Geçen hafta boyunca bekledim...
Bülent Ecevit belki bu kez...
Yani ölümünün altıncı yılı dolayısıyla medyada ciddi biçimde mercek altına alınır, geriye nasıl bir siyasi miras bıraktığı sorgulanır diye bekledim...
Gürbüz Özaltınlı'nın Taraf'ta çıkan "Bir 'halk kahramanı'nı hatırlamak" başlıklı yazısı dışında aradığımı bulamadım.
Ecevit lafının geçtiği her yerde Gülerce'nin "Kavakçı olayında Ecevit o çıkışı yapmasa darbe olurdu!" tartışması vardı.
İyi de, 28 Şubat, öyle ya da böyle, zaten darbe değil miydi?
***
DSP'liler
5 Kasım'da anma törenleri düzenlediler.
Bu törenlerde
Ecevit'in "
bizim iki gücümüz var; biri halk, diğeri hak" deyişini vurguladılar. 12 Eylül darbesine direnişini yücelttiler.
Ama tabii "nasıl oldu da liderliğe böyle eşsiz bir başlangıç yapan bir insanın siyasi kariyeri
böylesine acıklı bir kaosla son buldu?" diye sormadılar.
Eh, tören seviyoruz ama anma töreni dediğimiz şey ezberleri tekrarlamaktan öteye gitmiyor.
Bilmem ki, belki bir de "
anlama ve sorgulama törenleri" diye bir şey icat etmemiz gerekiyor.
***
Ecevit'in bir siyasi mirası var mı?
Var.
Birkaç sorudan ibaret bu miras!
Nasıl oluyor da, halkla yola çıkan, devlet iradesiyle durdurulup teslim alınıyor?
Devlet, milletin siyasetçisine nasıl çeki düzen veriyor?
Yoksa
toplumsal kaos, bitmeyen terör ve ara ara patlak veren
ekonomik krizler milletin siyasetçilerinin
devlet tarafından teslim alınmaları için devreye sokulan
manipülasyon araçları mı?
***
Bugünün gençleri için Ecevit yaşlı ve bitkin bir adam.
Bana sorsanız, Afyon'dan Konya'ya uzanan yol boyunca dağa taşa kazınmış "
Karaoğlan Ecevit" yazılarını; mitinglerde "

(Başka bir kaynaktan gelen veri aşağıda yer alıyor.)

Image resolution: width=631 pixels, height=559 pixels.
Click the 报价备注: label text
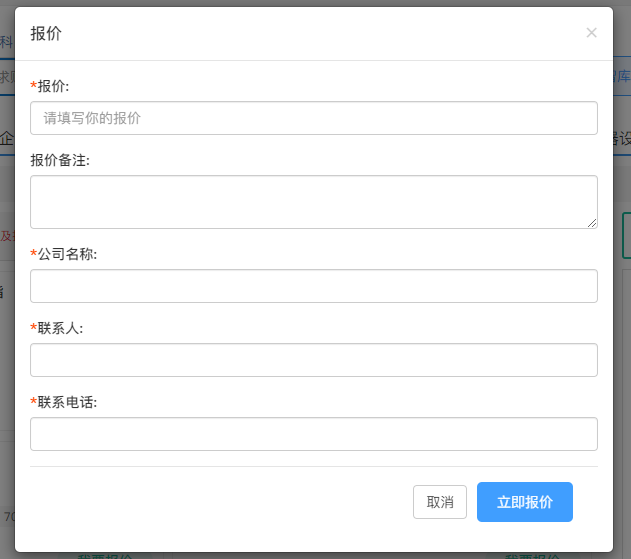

toprak işleyenin, su kullananın" sloganlarının bir ağızdan söylenişini unutamıyorum.
Bir de 1977 seçimlerinde hiçbir zaman halkın geniş kesimlerinin itibar etmediği CHP'ye
yüzde 41 oy kazandırması var.
Ama asıl olan, asıl üzerinde durulması gereken, Güneş Motel'den 2001 Krizi'ne kadar uzanan süreç...

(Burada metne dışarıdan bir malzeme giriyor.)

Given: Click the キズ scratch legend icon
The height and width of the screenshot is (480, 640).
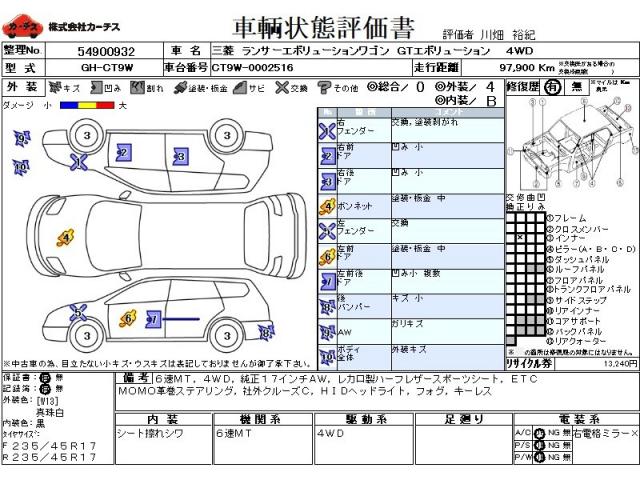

Merve Kavakçı olayında da önemli olan "
milletin meclisi"nin
Ecevit'in gözünde meğer "
devletin meclisi" haline geldiğini fark etmemizdir!

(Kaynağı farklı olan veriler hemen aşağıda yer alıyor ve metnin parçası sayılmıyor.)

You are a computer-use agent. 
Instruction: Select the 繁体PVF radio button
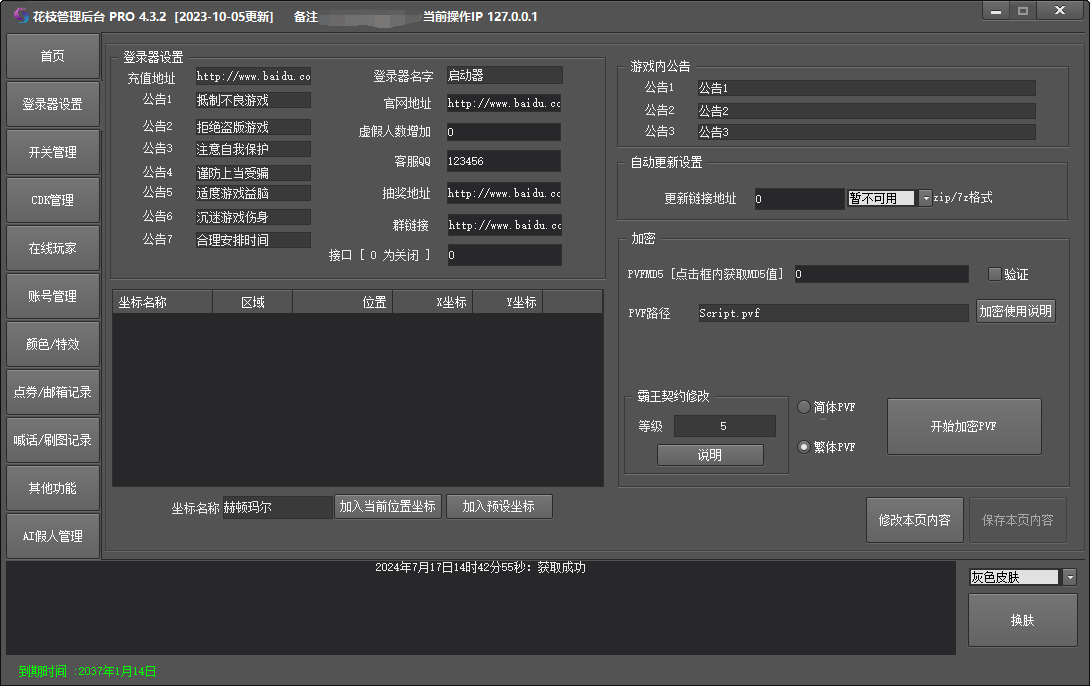tap(804, 447)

Yine de o derin ve karanlık dinamikler
Ecevit'in huysuz ve isyankâr karakterine güvenememişti. Onu ölümcül bir hastalığa doğru iterek, iktidardan alaşağı ettiler.
Uzun lafın kısası...
Bülent Ecevit'i gerçekten anmak ve anlamak istiyorsak, bütün bunları mercek altına alıp sorgulamamız gerekiyor.